__Tugas__.
Jawablah pertanyaan berikut berdasarkan catatan perjalanan tentang banjir Sidareja.
(a) Kecamatan mana yang menjadi tujuan perjalanan kali ini?
(b) Dari lembaga apa pak Agus berasal?
(c) Setinggi apa air yang masih menggenang di jalanan?

Pages

Sunday, December 02, 2012

Melayari Tanah Landai

(sebuah catatan perjalanan)


Prologue : Gerbang perbatasan terlewati saat matahari lewat dari sudut tegak lurus dengan bumi. Perjalanan kali ini agak kesiangan. Ditengah menangani padatnya aktivitas lain, kabar dari saudara tetanga mengelitik kaki kami untuk beranjak kesana. Gelitikan itu sudah tak tertahan, hingga seselesai bakti sosial di salah satu desa di Ajibarang, malam harinya kami mengambil keputusan untuk berangkat. Ajakan tak terduga jua dari lembaga lain untuk melakukan sinergis gerakan. Kebetulan, batin kami, meski percaya bahwa tiada yang kebetulan di dunia ini.

Tujuan kali ini adalah kecamatan Sidareja-Cilacap. Jika kita sering menyebut akronim “barlingmascakeb”, maka Cilacap sudah pasti tercakup didalamnya. Atau kadang kita menyebut wilayah “Banyumas raya” itu memaksudkan area dimana Cilacap juga menjadi satu bagian teritori yang tak berbeda.

“...sejak tahun 2005, banjir tahun ini terbilang yang cukup parah...”

Begitu salah satu petikan kalimat yang diungkapkan oleh pak Agus, dari BPBD (Badan Penanggulangan Bencana Daerah) Cilacap, saat kami wawancarai , Senin (26/11) kemarin. Ditengah kesibukannya menangani para pengungsi, pak Agus masih menyambut hangat kami dengan beberapa diskusi yang menarik tentang perkembangan kondisi di lokasi banjir  Sidareja, Cilacap.

Gurat lelah jelas terlihat dari garis wajah pak Agus. Suara yang serak dan hampir hilang seolah menginformasikan bagaimana perjuangan untuk melakukan koordinasi penanganan bencana yang sudah beliau jalani dari sekitar hari Jumat (23/11) yang lalu.

Titik posko terpadu menjadi pijakan sebelum kemudian kami beranjak mengunjungi area lain yang hingga hari keempat masih banyak yang tergenang banjir. Hari keempat genanan banjir memang tidak semencekam seperti hari-hari sebelumnya. Tawa canda anak-anak dan beberapa warga sudah mulai terlihat di sela-sela gerlak riak air keruh kecoklatan.


Perlahan kami menyusuri lokasi banjir. Ikut dalam masyuk para warga yang hari itu mulai bergiliran pulang dari tempat pengungsian. Banjir belum surut benar. Di jalanan, air menggenang masih setinggi betis orang dewasa. Beberapa rumah yang lokasinya rendah juga masih belum bisa digunakan penghuninya.

__Data Latihan__.
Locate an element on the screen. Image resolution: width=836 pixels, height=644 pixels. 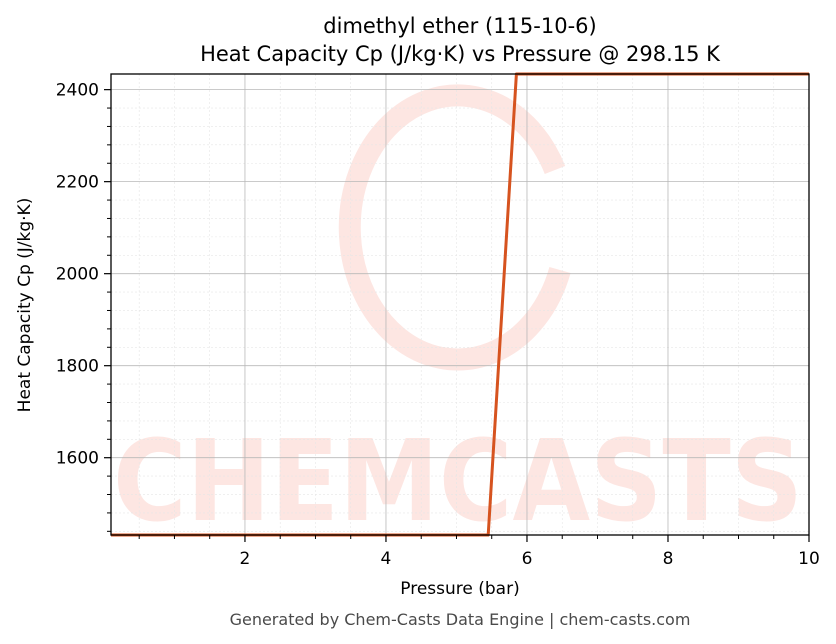
x-tick-label: 4 is located at coordinates (386, 559).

__Jawaban Anda__.
(a) Kecamatan Sidareja-Cilacap.
(b) BPBD (Badan Penanggulangan Bencana Daerah) Cilacap.
(c) Setinggi betis orang dewasa.